Auch numismatische Experten sind bereits höchst gespannt auf die Präsentation. Nach Einblick in die Vorplanungen hat Kristian Nicol Worbs, der Präsident der "Deutschen Numismatischen Gesellschaft", bereits in höchsten Tönen von der Neugestaltung gesprochen: Nach der Wiedereröffnung werde das Dresdner Münzkabinett seine Position als Sammlung ersten Ranges ausbauen können.

Noch ist es aber nicht soweit, im Gegenteil: Wo sonst absolute Ruhe selbstverständlich ist, herrscht jetzt Baulärm. Die Arbeiter müssen auf Hochtouren an der Fertigstellung der Kabinette und Säle rackern, denn die Zeit sitzt Direktor Grund wegen des nahenden G7-Gipfels gnadenlos im Nacken. Aktuell zeigen sich zwar bereits einige Raumteile in einer edlen Furnierholzverkleidung. Doch unmittelbar daneben werkeln noch die Installateure. In der Kabinettswerkstatt bereiten die Restauratoren die für die Ausstellung ausgewählten mehr als 3000 Münzen und Medaillen fachgerecht vor.

Dukaten, Taler, Muscheln, Alu-Geld und Euromünzen

Es ist eine ganz gezielte Auswahl, die unter den mehr als 300 000 numismatischen Objekten, die das Münzkabinett besitzt, getroffen wurde. Da sind sächsische Dukaten und Taler ebenso vertreten wie Kaurimuscheln, ein im pazifischen Raum weit verbreitetes Zahlungsmittel. Aber auch die Reichsmark, das aus DDR-Zeit noch in Erinnerung gebliebene Alu-Geld und die neuesten Euro-Emissionen sind vertreten.

Aus dem Riesensaal des Schlosses kommend betritt der Besucher künftig zunächst das "Rotseidene Zimmer", welches eher Saalgröße besitzt. Dort wird von Juni bis Herbst 2015 zunächst eine Sonderausstellung gezeigt. "Wettstreit in Erz - Portraitmedaillen der Deutschen Renaissance" heißt die in Kooperation mit der Staatlichen Münzsammlung München und dem Münzkabinett am Kunsthistorischen Museum Wien gestaltete einmalige Schau. Zu ihr gibt es einen großen Ausstellungskatalog. Ab Ende 2015 wird das "Rotseidene Zimmer" dauerhaft mit Prunkharnischen aus der Rüstkammer ausgestattet.

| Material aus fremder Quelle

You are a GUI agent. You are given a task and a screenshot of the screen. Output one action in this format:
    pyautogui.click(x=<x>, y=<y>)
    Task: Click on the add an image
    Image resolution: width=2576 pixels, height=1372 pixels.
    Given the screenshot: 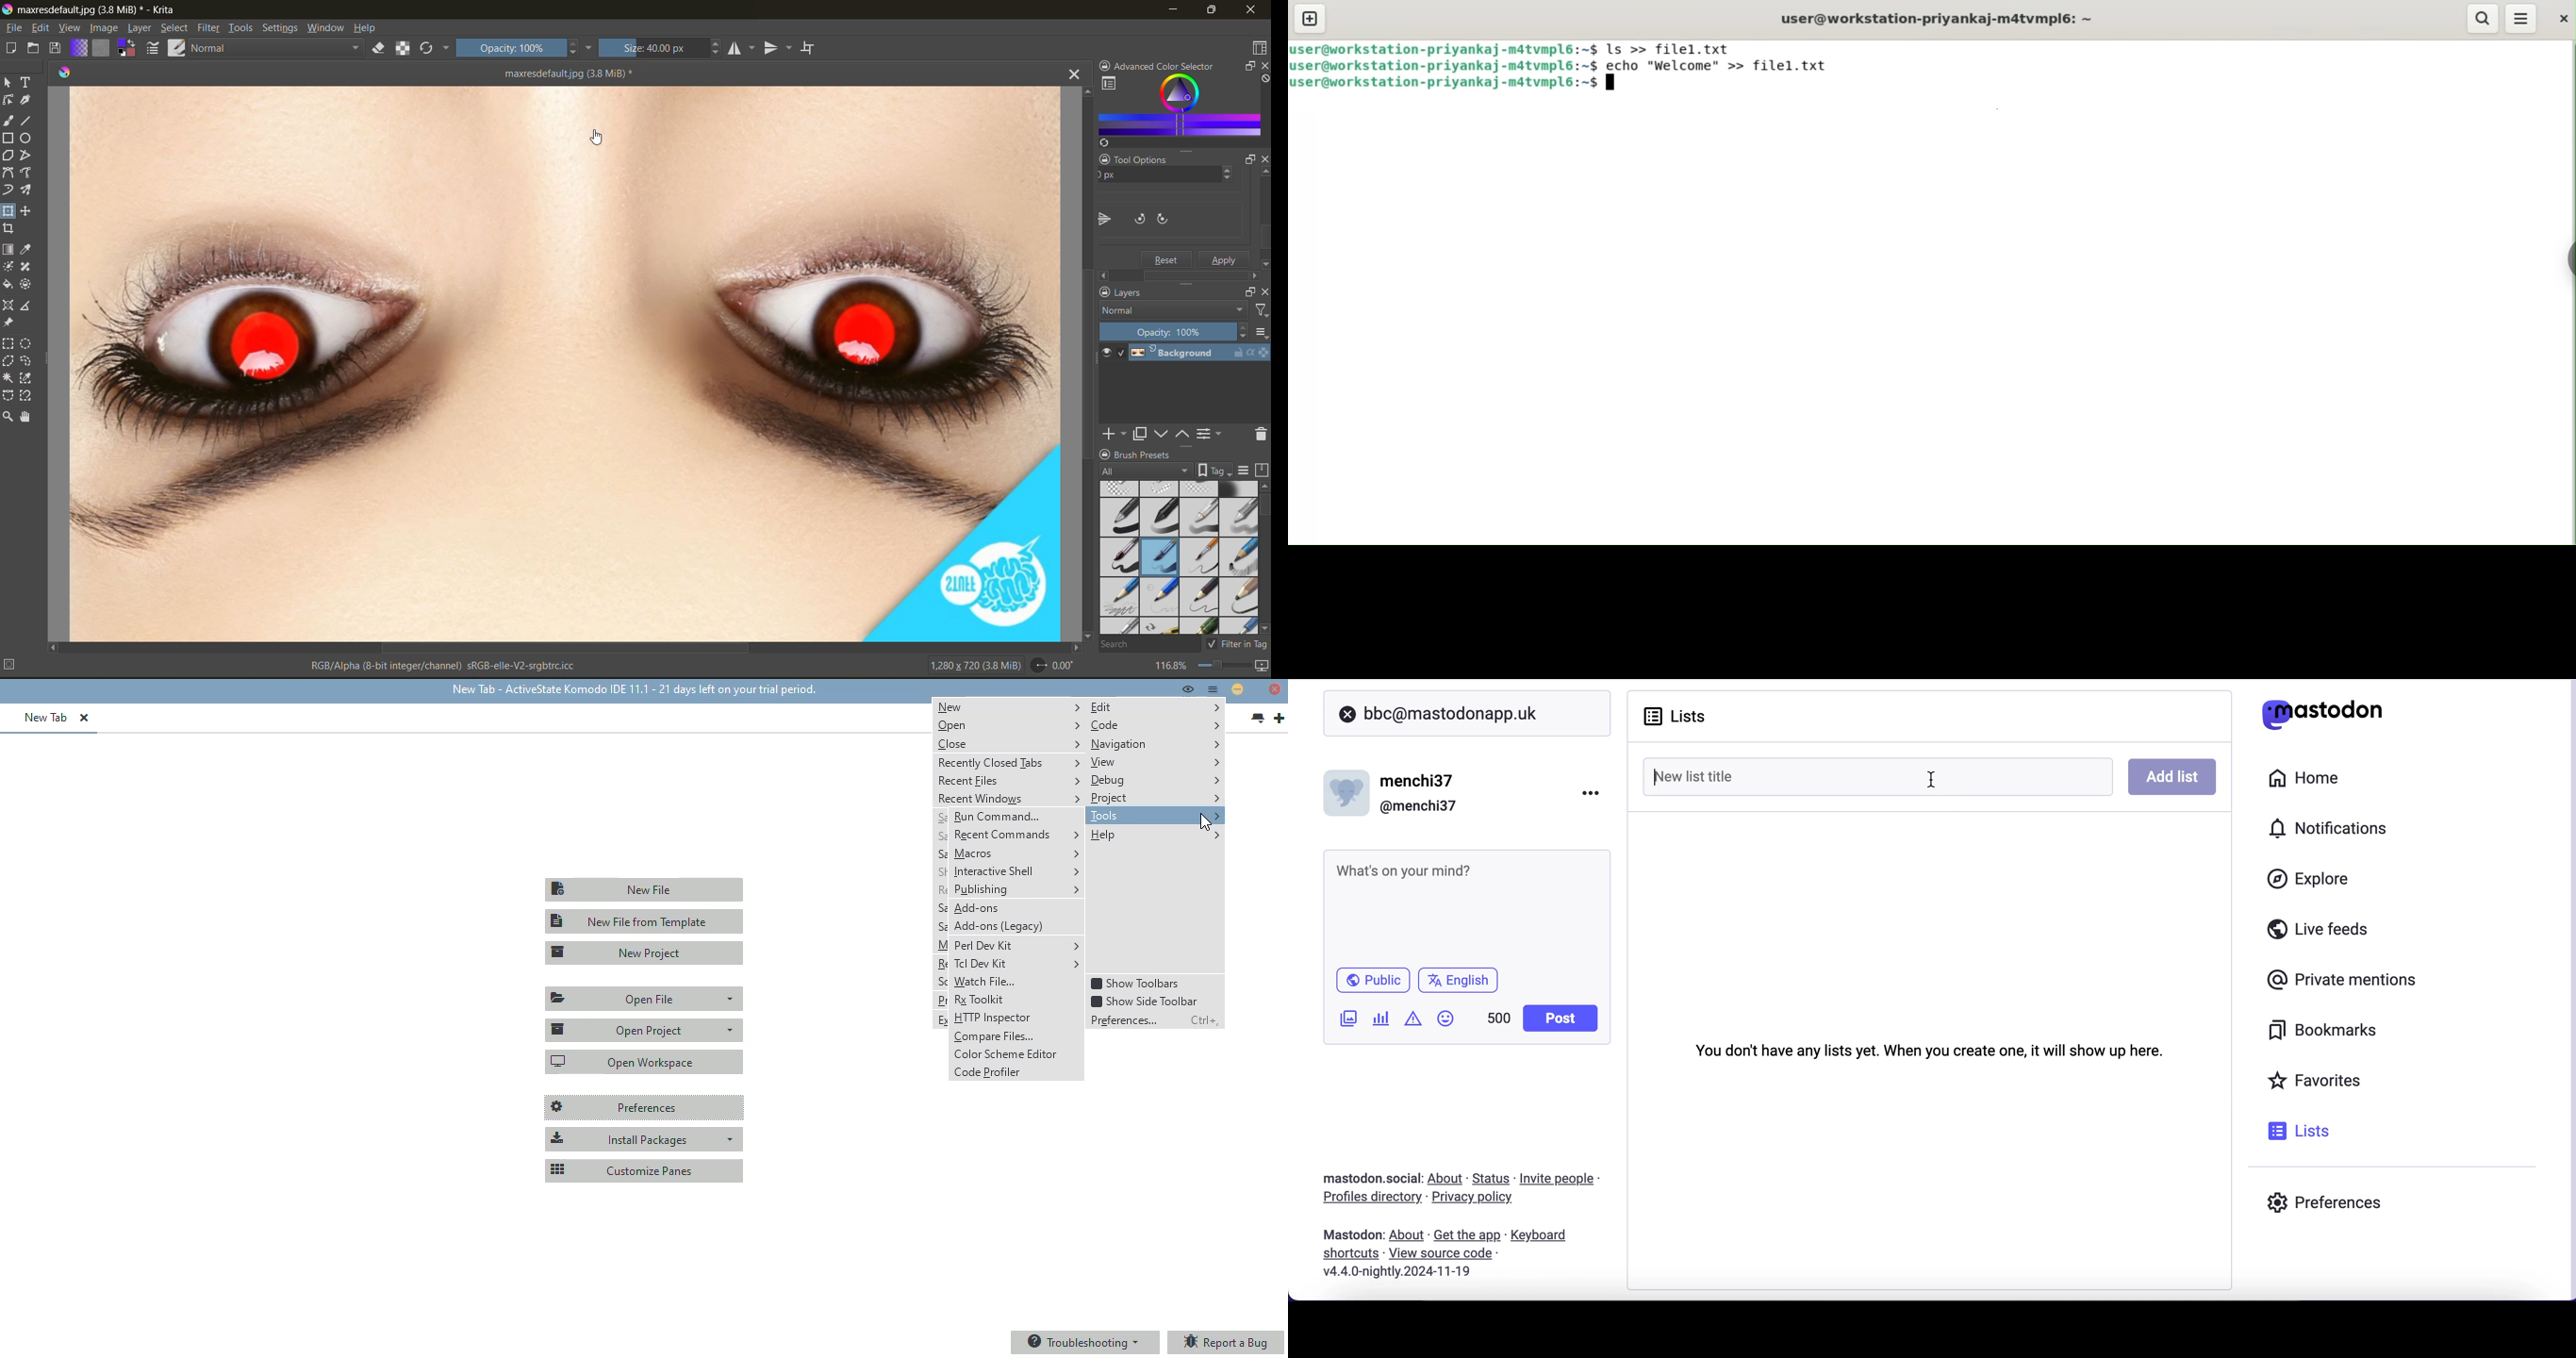 What is the action you would take?
    pyautogui.click(x=1347, y=1018)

Von dort aus betritt der Besucher dann das erste Kabinett, das sich der numismatischen Historie widmet. Schwerpunkt ist die Meißnerisch-sächsische Münzgeschichte vom Mittelalter bis zum 19. Jahrhundert. Ein Fokus richtet sich auf die Geschichte des Erzbergbaus und der Münzstätten im Erzgebirge. Ein Blickfang dürfte eine fotografische Reproduktion werden: In Originalgröße ist darauf die Rückseite des Altarbildes von Hans Hesse in der Kirche St. Anna zu Annaberg-Buchholz zu sehen.Das folgende Kabinett 2 nimmt sich der weltweiten Entwicklung des Geldwesens von der Antike bis zur Gegenwart an. Hier erfährt der Besucher beispielsweise, wie aus dem Taler einst der Dollar wurde. Im dritten Kabinett stehen Medaillen, Orden und Ehrenzeichen von der Renaissance bis zur Moderne in Sachsen, in Deutschland und in Europa im Mittelpunkt.

Die drei Kabinette sind fensterlos. Sie erhalten Wandvitrinen und den Charakter von Studierräumen. Ganz dazu im Gegensatz bieten sich aus den Saalfenstern faszinierende Ausblicke auf die ihm gleichsam zu Füßen liegende historisch gewachsene Elblandschaft. In den acht thematisch gestalteten Vitrinen dreht sich alles ums Geld. Der Besucher erfährt, wie aus Erzfunden eine Münze in Gold oder Silber entsteht und lernt außergewöhnliche Geldformen kennen. Vorgestellt werden auch die im Münzwesen unverzichtbaren hochgenauen Waagen und Gewichte.